The Korean Supreme Court fined Ex-GM Daewoo, subsidiary of the General Motors Company, President for the illegal use of dispatch workers. This decision should set an important precedent to protect workers from exploitation.
The Supreme Court has upheld a ruling that GM Daewoo illegally used workers hired from subcontractors at its assembly lines. A 2010 Supreme Court decision declared the practice illegal at Hyundai following tough campaigning by IndustriALL Global Union’s affiliate the Korean Metal Workers’ Union (KMWU) that organizes irregular workers in the sector. The latest judicial ruling follows that major KMWU victory and hands down criminal liability and punishment in the form of fines.
After an investigation, the Employment and Labour Ministry also found that a Korean retailer K-Mart illegally used dispatch workers. These decisions should put the brakes on the unfair labour practice by other companies throughout South Korea. The Court also determined that both the manufacturer and the business owner of the partner company have the same degree of criminal liability.
On 28 February the Supreme Court upheld the decision of the appeals court. The court had ruled that David Nick Reilly, the former president of GM Daewoo Motors who had been indicted on charges of violating the Act on the Protection of Temporary Agency Workers, should pay a fine of 7 million won (US$6,457). Fines of 3 to 4 million were also upheld for six other defendants who had been tried on the same charges as Reilly, including a man surnamed Kim who is president of a partner company to GM Daewoo.
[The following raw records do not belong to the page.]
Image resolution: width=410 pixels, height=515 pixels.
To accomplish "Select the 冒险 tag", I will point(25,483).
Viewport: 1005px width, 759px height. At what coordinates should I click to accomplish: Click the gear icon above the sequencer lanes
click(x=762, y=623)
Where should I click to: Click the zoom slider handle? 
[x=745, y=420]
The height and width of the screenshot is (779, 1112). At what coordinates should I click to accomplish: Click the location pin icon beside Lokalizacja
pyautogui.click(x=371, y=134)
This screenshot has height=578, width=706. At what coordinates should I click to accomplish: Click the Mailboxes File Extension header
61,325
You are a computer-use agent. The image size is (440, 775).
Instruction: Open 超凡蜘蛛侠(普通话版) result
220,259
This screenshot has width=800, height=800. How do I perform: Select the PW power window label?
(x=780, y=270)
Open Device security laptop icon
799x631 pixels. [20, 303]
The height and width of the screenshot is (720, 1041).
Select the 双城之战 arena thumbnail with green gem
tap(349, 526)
Irregular employees receive a fraction of what their regular co-workers make and are the first to be laid off when the economy becomes fragile. Korea has a very high number of irregular workers, and many of them are employed by subcontractors to work for the prime contractor.
Regardless of the fact that it is forbidden for workers to be dispatched in the direct assembly lines of manufacturers, companies in the industry have been using illegal dispatch workers by abusing legal loopholes through subcontracting. Now that the Supreme Court has set a precedent for criminal prosecution of business owners, it is expected that there will be changes in such industry practices.